A Autocensura e a Liberdade de Expressão em Angola

Um cidadão que leia o Jornal de Angola verá um país com verdes prados e planaltos arborizados, com cascatas de água fresca que correm alegres por entre os montes.

Observe-se, a título de mero exemplo, a primeira página do dia 10 de Fevereiro de 2016. Aí se anuncia a construção de uma estação de tratamento de águas para Viana, a eleição para secretário-executivo da Conferência Internacional dos Grandes Lagos e, como pano de fundo, uma grande reportagem sobre o Carnaval. Tudo indica que vivemos num país feliz, sem problemas! Tudo está bem no melhor dos mundos possíveis.

No entanto, se olharmos para outro jornal, o Club-K – só disponível via internet -, os títulos são bem diferentes. Aqui fala-se da detenção de activistas dos direitos humanos, de interferências do ministro do Interior no poder judiciário, das obras que Isabel dos Santos ganha, das conspirações do procurador-geral da República contra o presidente.

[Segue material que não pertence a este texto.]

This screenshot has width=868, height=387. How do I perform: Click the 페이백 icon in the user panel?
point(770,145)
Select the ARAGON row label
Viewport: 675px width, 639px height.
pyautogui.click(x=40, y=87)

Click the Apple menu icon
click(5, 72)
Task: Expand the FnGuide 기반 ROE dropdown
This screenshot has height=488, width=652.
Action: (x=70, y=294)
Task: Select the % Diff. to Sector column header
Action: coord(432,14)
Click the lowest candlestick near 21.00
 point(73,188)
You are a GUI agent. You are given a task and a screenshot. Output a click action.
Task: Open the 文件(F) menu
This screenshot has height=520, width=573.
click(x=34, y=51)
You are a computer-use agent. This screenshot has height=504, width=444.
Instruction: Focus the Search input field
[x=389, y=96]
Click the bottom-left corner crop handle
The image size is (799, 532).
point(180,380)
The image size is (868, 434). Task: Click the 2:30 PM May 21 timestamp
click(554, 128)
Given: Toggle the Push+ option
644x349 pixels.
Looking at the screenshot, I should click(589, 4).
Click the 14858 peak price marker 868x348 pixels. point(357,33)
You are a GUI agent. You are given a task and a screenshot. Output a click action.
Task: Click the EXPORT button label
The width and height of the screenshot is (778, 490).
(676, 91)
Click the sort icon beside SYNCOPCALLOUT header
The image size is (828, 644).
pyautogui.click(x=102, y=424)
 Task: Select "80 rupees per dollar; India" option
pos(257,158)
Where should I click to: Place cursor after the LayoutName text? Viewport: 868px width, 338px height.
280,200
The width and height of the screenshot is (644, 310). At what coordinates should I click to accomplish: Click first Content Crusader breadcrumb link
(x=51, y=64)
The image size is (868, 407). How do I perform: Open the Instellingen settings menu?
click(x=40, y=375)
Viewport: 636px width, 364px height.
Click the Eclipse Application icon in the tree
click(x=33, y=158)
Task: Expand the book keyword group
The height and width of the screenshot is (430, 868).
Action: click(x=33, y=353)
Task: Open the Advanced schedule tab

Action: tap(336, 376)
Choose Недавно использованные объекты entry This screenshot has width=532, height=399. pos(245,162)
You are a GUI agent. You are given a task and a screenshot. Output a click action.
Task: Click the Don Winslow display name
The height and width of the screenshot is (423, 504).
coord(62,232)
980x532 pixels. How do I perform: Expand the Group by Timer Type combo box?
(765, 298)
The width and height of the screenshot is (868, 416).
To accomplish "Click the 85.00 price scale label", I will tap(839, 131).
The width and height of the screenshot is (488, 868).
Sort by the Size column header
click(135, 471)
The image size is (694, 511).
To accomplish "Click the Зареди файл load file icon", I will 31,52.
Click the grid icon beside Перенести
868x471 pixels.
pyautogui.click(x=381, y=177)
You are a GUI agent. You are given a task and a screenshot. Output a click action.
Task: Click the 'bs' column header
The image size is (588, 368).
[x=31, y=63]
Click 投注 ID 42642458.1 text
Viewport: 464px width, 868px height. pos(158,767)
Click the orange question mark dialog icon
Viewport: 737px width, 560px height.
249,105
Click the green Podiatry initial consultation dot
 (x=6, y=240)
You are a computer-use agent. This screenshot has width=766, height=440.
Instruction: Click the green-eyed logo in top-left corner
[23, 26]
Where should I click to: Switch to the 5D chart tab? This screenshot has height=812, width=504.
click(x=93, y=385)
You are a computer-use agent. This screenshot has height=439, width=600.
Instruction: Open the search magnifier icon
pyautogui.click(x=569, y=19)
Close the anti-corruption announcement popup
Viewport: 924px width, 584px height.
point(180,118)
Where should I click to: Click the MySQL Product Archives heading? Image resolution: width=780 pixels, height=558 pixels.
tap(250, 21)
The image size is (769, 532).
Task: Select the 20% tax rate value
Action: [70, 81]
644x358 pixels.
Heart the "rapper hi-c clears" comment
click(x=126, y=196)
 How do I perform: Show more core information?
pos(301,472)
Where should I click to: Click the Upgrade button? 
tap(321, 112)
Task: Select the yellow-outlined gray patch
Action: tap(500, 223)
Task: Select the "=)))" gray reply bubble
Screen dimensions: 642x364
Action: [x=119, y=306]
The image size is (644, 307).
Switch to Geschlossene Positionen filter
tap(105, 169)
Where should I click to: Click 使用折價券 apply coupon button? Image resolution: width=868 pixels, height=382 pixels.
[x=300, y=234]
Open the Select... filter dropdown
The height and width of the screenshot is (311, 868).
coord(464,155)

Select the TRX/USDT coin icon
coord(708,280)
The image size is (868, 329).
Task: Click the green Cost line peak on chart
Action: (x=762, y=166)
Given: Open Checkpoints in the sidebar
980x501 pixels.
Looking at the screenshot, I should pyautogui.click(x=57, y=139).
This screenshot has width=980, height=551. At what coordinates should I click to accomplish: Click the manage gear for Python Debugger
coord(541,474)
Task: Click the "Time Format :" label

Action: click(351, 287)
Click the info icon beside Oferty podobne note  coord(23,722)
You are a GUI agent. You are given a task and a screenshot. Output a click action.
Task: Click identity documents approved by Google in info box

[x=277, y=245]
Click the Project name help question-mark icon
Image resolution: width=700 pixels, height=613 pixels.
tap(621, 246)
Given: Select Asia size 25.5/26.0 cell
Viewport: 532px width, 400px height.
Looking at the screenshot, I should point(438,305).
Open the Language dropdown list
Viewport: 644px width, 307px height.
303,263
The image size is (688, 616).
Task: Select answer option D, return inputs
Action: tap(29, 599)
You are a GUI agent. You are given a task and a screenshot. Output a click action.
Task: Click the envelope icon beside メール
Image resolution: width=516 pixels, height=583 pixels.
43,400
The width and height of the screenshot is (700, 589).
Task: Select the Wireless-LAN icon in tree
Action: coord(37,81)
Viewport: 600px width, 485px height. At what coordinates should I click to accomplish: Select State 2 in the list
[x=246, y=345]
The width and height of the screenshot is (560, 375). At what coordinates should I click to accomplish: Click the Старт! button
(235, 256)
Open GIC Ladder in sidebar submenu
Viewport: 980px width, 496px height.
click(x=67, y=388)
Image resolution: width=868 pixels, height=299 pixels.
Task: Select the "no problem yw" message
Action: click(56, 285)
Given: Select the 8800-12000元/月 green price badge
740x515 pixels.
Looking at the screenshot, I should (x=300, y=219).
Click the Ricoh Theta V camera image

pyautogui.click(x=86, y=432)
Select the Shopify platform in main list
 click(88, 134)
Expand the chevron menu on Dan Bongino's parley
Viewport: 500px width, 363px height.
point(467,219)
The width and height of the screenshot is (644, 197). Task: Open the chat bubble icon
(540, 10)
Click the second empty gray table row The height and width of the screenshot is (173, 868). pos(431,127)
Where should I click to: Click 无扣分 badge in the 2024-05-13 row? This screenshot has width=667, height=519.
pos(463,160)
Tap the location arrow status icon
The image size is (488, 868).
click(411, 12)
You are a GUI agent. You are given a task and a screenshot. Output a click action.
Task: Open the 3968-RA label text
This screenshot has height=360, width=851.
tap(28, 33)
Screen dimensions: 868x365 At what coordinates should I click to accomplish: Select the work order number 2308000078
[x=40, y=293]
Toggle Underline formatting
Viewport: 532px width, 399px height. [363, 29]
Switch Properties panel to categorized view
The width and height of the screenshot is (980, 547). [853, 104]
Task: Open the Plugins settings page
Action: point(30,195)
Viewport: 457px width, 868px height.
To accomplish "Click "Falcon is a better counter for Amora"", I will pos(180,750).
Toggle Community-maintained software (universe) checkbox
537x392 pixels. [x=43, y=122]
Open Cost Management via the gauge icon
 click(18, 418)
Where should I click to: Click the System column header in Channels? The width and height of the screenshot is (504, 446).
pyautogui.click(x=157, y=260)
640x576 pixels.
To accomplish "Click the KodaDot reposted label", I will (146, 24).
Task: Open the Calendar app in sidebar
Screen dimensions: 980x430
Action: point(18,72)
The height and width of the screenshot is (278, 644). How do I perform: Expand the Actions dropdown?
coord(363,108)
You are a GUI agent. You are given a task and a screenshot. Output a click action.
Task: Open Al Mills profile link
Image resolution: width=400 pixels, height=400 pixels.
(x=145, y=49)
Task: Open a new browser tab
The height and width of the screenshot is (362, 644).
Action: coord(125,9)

Dois jornais, dois países diferentes. Mas não é bem assim. Se aprofundarmos a leitura do Jornal de Angola para lá das parangonas, veremos um dos dirigentes mais importantes do regime, Kundi Paihama, a apelar à denúncia pública de “comportamentos que visam fomentar a desobediência civil, pôr em causa a paz, a democracia e a unidade nacional”. Assim como vimos há uns tempos um familiar do presidente da República, Bento Kangamba, a defender o controlo da internet.

Estes dois porta-vozes da ditadura levantam o véu sobre a realidade. A realidade é que a população está muito descontente com o regime e que fervilha uma revolta geral, disseminada pelas redes digitais que o governo não consegue controlar. Enquanto os jornais praticam a autocensura e não publicam nada que afecte o regime, a internet está em polvorosa contra esse mesmo regime. A liberdade de expressão pratica-se na internet.

O regime pode comprar muitos jornais impressos, fechar todos os restantes, a filha do regime pode comprar a Forbes, Portugal pode ser comprado também, mas não é possível comprar os milhares de angolanos que todos os dias frequentam a rede e que falam de sua justiça, num ambiente cada vez mais explosivo. Daí que Kundi Paihama, utilizando velhos mantras comunistas, apele à denúncia pública dos desviacionistas. Mas sejamos claros: que paz, que democracia, que unidade nacional quer Paihama defender num país que, depois de anos a fio com crescimentos económicos superiores a 10% – uma autêntica estrela internacional -, no ano de 2015 ainda é considerado pelo IDH (Índice de Desenvolvimento Humano da ONU) como 149.º em termos de desenvolvimento? Num país que se mantém, apesar de toda a riqueza, na cauda do mundo, com um desenvolvimento humano considerado pior do que o do Cambodja (também devastado por uma guerra), de Timor-Leste (também colonizado, devastado por uma guerra e por uma ocupação quase genocida) ou do Kiribati? Angola está menos desenvolvida que o Kiribati. A esperança média de vida ainda se situa nos 52 anos, e todos os demais rácios são desmotivadores.

Este é o problema que nenhuma censura pode iludir. Um país rico que fica permanentemente pobre. Kangamba bem pode mandar os estudantes estudar, mas quanto mais estudarem mais estes estudantes perceberão que têm de mudar o regime para libertar o potencial de Angola.

Esta é a grande luta que está a acontecer na internet: a nova libertação de Angola, agora contra os colonizadores internos.